## Apply what you read
1 – In the article on Nio stock, reproduce the portion from "Shares in Chinese" up to and including "right for Nio.", substituting "EV" for every occurrence of "electric car".
2 – Summarize the article on Nio stock in two sentences.
3 – Extend the article on Nio stock, picking up after its final sentence.
*** Provided passage ***
Shares in Chinese electric car maker Nio (NYSE:NIO) showed some signs of life in January, but that didn’t last. Following a pattern investors have become very familiar with, NIO stock has dropped 33% since January 21.
It’s down 65% in a little over a year, after hitting $10.06 on March 1, 2019. Is Nio due for a recovery, with the potential to ride the electric car wave to glory?
Maybe, in the long term. But there are a lot of things that would have to go right for Nio.
Bad News Keeps Piling on Nio
Nio was no stranger to bad news in 2019. You can check out this post for the litany of crises the company faced up until September. From there, the situation continued to deteriorate. Nio stock hasn’t taken such a beat-down without reason.
Among the more recent examples of bad news for Nio, Tesla (NASDAQ:TSLA) opened its first Gigafactory in China last fall. On December 30, the first Model 3 cars rolled off the line for delivery. Tesla now becomes a much more formidable competitor for Nio in the luxury Chinese EV market.
The coronavirus from China has had a measurable impact on Nio’s sales. The company says it delivered just 1,598 vehicles in January. That’s down 11.5% year-over-year, and a dramatic drop from the 3,170 it delivered in December.
*** End of Provided passage ***
*** Supplied material ***
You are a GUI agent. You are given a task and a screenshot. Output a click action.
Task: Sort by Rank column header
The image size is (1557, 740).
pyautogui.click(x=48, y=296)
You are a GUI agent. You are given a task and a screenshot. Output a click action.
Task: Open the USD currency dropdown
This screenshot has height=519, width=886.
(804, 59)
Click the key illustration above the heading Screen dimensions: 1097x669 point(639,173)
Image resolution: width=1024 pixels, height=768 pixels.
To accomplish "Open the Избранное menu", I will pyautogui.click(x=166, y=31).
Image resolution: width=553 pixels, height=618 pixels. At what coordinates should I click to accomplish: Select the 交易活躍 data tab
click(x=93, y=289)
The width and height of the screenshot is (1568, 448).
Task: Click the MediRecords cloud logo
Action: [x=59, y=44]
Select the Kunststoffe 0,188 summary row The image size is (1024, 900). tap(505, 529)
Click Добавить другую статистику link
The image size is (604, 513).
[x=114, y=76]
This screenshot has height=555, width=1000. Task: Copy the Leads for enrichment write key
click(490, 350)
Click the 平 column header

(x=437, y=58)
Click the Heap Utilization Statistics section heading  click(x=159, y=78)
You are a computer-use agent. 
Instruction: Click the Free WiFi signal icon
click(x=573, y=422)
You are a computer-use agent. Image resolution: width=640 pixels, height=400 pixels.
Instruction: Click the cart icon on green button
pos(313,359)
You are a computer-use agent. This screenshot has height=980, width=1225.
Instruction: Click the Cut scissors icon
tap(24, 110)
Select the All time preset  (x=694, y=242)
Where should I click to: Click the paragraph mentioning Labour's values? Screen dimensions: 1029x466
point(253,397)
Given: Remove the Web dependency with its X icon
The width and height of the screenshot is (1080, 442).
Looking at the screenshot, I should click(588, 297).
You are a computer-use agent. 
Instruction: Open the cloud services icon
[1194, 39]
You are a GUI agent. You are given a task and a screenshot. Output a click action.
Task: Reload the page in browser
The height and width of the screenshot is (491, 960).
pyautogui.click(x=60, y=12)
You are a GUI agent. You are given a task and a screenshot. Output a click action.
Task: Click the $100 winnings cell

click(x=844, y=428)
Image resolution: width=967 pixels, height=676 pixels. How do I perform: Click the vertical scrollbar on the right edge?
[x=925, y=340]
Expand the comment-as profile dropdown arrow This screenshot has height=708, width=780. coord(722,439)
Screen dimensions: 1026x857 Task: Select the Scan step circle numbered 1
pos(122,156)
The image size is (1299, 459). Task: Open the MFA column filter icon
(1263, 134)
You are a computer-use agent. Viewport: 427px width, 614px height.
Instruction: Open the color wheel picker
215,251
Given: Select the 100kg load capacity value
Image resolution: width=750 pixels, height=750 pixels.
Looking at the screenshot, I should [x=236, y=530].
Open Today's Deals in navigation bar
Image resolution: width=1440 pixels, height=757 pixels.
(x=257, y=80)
*** End of Supplied material ***
## Expected responses
1 –
Shares in Chinese EV maker Nio (NYSE:NIO) showed some signs of life in January, but that didn’t last. Following a pattern investors have become very familiar with, NIO stock has dropped 33% since January 21.
It’s down 65% in a little over a year, after hitting $10.06 on March 1, 2019. Is Nio due for a recovery, with the potential to ride the EV wave to glory?
Maybe, in the long term. But there are a lot of things that would have to go right for Nio.

2 – Nio stock has fallen 33% since January 21 and 65% since peaking at $10.06 on March 1, 2019, and any long-term recovery would depend on many things going right for the company. Its bad news has continued: Tesla's first Gigafactory in China makes Tesla a more formidable competitor in the luxury Chinese EV market, and the coronavirus cut Nio's January deliveries to 1,598 vehicles, an 11.5% year-over-year decline.

3 –
In the latest news to rock the EV market, on Wednesday General Motors (NYSE:GM) unveiled Ultium, the company’s new modular electric platform. With a $20 billion investment, Ultium is expected to be the foundation for a new generation of GM electric vehicles.
In 2019, GM experienced its second straight year of declining car sales in China. Ultium could see the company look to reverse that trend by appealing to electric car buyers in the Chinese market.
There was a bit of recent good news for NIO — even if it was tied to the coronavirus. At the end of February, the company announced a cash injection from the city of Hefei (capital of China’s Anhui province). In return for establishing a new HQ in the city and expanding its partnership with local suppliers, Nio will be getting $1.4 billion.
Bottom Line on Nio Stock
So, what are the prospects that we’ll see Nio recover and NIO stock once again approaching the heady levels of 12-months ago?
That’s a tough call, with some pretty significant variables.
Will the coronavirus peter out or develop into a full-blown pandemic that hammers the global economy? Will the trade war between the U.S. and China continue to cool? Will China’s economy (and new car sales) pick up after last year’s record slowdowns? Will Tesla start to eat into Nio’s market in a big way? Will GM’s new Ultium electric vehicles lead to a comeback in the American auto maker’s faltering China sales?
Those are a lot of balls to juggle. The investment analysts surveyed by The Wall Street Journal are taking a wait-and-see approach. They have Nio as a consensus “hold.” Their 12-month price target of $4.06 doesn’t reflect much confidence in growth for NIO stock (that’s about 9%).
InvestorPlace’s Matt McCall has a much more optimistic take on Nio’s prospects, especially in the longer term.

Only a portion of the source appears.